Data to examine -
|---|

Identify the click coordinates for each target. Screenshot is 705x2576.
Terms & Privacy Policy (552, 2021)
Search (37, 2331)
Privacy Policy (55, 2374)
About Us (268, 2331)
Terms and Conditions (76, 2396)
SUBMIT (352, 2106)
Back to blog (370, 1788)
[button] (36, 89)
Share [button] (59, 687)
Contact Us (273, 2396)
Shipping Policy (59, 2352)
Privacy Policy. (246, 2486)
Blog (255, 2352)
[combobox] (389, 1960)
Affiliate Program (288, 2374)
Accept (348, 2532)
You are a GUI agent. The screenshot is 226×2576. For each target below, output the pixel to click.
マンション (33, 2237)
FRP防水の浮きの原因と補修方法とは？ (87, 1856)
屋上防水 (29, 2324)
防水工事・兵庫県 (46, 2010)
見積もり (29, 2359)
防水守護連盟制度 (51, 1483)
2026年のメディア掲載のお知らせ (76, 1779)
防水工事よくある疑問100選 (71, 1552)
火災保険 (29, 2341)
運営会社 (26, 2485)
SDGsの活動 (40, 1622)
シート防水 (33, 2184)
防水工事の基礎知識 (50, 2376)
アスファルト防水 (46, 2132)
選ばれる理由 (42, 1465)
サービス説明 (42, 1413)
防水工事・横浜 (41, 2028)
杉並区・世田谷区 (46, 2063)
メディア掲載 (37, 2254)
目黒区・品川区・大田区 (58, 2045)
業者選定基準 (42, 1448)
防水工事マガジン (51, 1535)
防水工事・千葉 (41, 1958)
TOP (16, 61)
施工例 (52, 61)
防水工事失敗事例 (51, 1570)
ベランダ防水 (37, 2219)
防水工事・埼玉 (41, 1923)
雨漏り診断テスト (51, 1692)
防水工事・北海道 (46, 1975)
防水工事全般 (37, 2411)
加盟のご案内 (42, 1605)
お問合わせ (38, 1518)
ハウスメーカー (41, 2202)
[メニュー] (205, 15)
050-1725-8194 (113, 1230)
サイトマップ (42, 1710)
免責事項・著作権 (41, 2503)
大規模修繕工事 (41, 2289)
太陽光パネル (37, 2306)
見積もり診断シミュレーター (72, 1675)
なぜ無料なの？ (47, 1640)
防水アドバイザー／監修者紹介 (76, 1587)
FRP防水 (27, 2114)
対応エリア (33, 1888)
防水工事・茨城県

|---|

Work order - Find the string "each" in the listing and return every line that holds it.

Written response -
Identify the click coordinates for each target. Screenshot is 705x2576.
You are a GUI agent. The screenshot is 226×2576. For each target below, output the pixel to click.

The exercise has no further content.